» **Problem details**
Find "The height and width of the screenshot is (629, 1761)." in the material below and restate exactly the line holding it together with every line that comes after.
Segment Start: Given entries
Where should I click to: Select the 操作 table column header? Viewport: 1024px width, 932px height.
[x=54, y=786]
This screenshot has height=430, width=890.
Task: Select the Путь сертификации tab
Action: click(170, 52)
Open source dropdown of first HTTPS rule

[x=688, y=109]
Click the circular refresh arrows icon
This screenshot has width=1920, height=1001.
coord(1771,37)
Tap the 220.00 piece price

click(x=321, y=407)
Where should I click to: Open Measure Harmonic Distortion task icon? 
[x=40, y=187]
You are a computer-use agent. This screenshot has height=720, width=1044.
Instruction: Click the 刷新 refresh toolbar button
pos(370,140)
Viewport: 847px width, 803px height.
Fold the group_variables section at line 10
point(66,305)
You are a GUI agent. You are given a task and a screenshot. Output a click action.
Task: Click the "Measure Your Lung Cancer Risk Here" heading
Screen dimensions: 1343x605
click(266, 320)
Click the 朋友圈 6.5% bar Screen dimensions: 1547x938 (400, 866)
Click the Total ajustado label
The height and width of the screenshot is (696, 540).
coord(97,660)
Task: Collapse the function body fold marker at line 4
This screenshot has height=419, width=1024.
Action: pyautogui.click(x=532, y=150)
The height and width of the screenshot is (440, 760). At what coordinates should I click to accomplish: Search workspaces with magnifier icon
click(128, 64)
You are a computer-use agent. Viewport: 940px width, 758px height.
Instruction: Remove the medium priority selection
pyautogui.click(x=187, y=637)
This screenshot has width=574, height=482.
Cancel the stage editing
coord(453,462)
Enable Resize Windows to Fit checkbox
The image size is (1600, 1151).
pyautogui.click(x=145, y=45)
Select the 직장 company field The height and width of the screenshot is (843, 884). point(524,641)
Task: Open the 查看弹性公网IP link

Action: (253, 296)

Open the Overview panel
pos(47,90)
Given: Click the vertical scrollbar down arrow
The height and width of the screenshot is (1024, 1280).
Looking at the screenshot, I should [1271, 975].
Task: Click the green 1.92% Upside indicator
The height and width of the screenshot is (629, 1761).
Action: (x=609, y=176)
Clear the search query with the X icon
Segment End: Given entries
» **Answer area**
The height and width of the screenshot is (629, 1761).
Action: (x=609, y=176)
Clear the search query with the X icon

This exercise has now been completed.